I have never gotten a completely unbiased answer, but my assumption would be that they see me as occasionally arrogant, a know-it-all, and I can be pretty random at times. They would never call me stupid (and legitimately mean it).

*20) You got a whole day to do whatever you like. What kind of activities do you feel like doing?

*Sit in front of the computer, browse various forums, a chat, watch movies, play video games, eat, and do it again.


----------



## Blazy (Oct 30, 2010)

Hey, I'm studying for the A+ exam this summer. do you do any upgrade to your computer?

Anyway from what I'm getting from your descriptions is that you're an INTP. You show in your post that you can tear apart logical inconsistencies, which is a clear indication of Ti. 
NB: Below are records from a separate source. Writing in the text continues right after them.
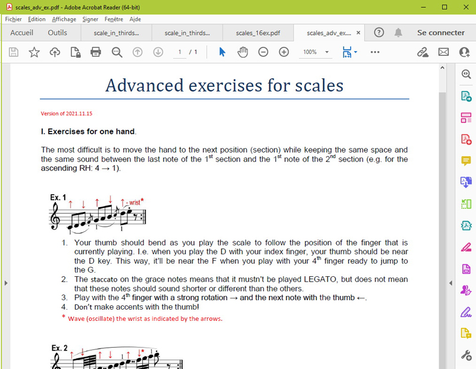Go to the Accueil home view
Screen dimensions: 476x369
tap(21, 33)
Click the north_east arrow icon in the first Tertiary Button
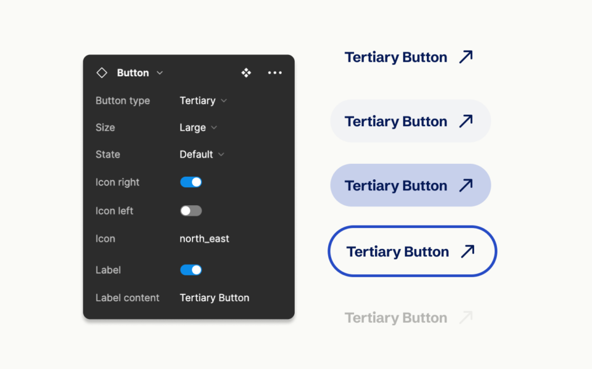 [x=466, y=57]
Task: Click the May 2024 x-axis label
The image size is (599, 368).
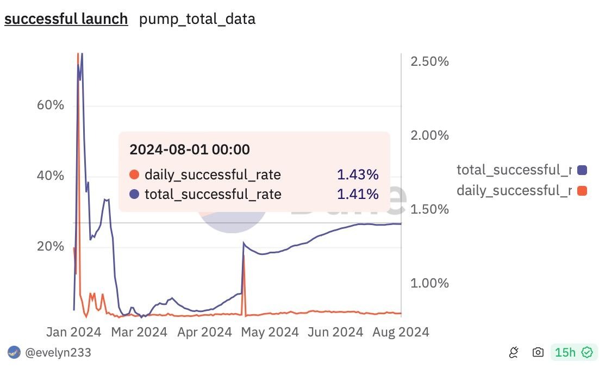Action: tap(270, 332)
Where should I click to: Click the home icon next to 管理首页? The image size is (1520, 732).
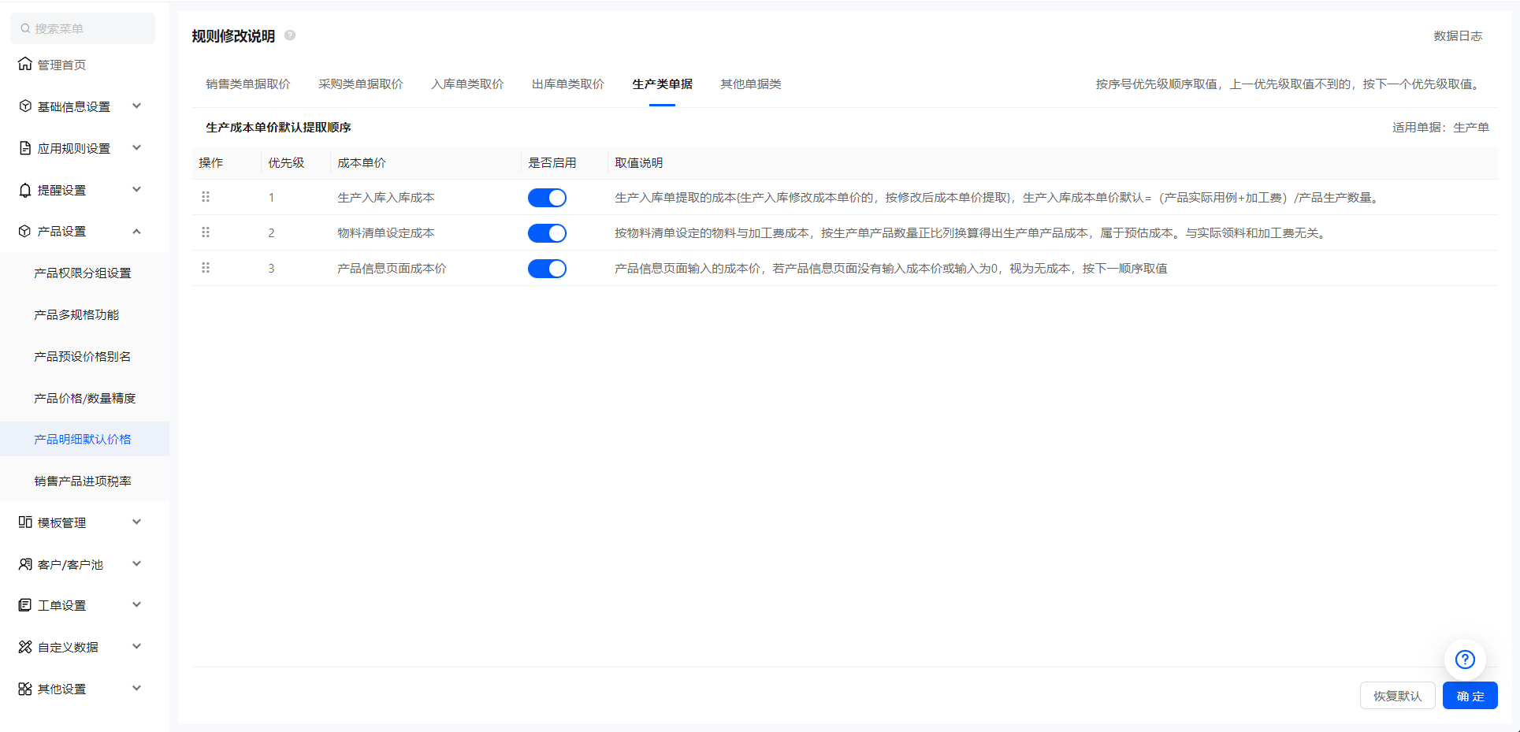25,64
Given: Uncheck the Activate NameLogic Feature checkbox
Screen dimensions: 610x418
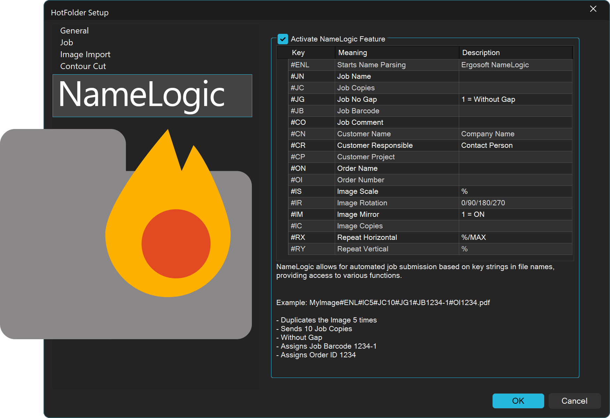Looking at the screenshot, I should (283, 39).
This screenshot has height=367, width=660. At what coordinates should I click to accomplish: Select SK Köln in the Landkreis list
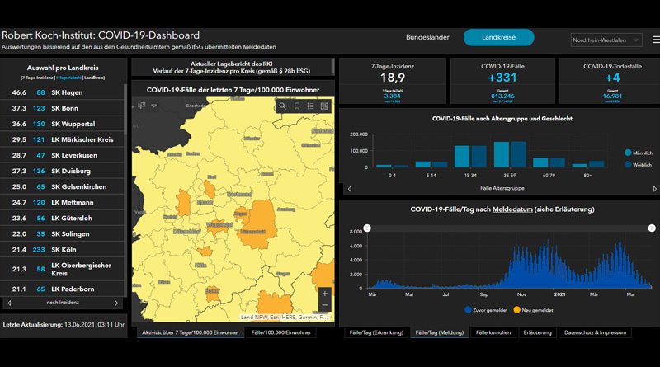(63, 250)
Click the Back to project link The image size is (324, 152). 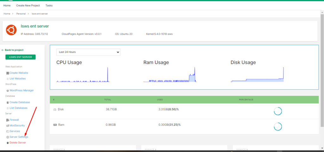[x=13, y=50]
I also felt as if I were reading my own biography.. I like making and designing small to large plans, but always lose interest in the middle of it. I just made a schedule to finish my essay and study for a statistics exam, but just decided to do that tomorrow lol. I'm undecided whether I am ENTP, INTP, or ISTP. I always score half way between S and N, and as for E or I, I am more extroverted than my introvert friends, but more introverted than my extrovert friends.


----------



## Playful Proxy (Feb 6, 2012)

As for A+, I am skipping it and going straight to CCNA. As for upgrading my computer, due to my budget (or the lack thereof), I simply bought a cheap quad core (with 6GB of RAM) from Staples for $500, put a new power supply in it and a Nvidea GTS 450 overclocked. I recently got a second screen for it. Until I can get a stable job and custom build a comp I can use to quad boot via VMware, this will tie me over. As for essays, I just find it easier if I start them and do not get distracted. Otherwise, I can procrastinate to the point that they never actually get done. Note, the 6GB RAM was 2 years ago and that was a good amount back then. I thought about upgrading, but it seemed like too much of a hassle since I plan on getting a new computer once i can secure a job.


----------



## L (Aug 12, 2011)

Signify said:


> *1) What aspect of your personality made you unsure of your type?*
> I am argumentative, and I can be extremely forward with my opinions. I do not quite fit into the definition of the meek INTP who sits in the corner. In some situations, I simply cannot be just the 'observer'.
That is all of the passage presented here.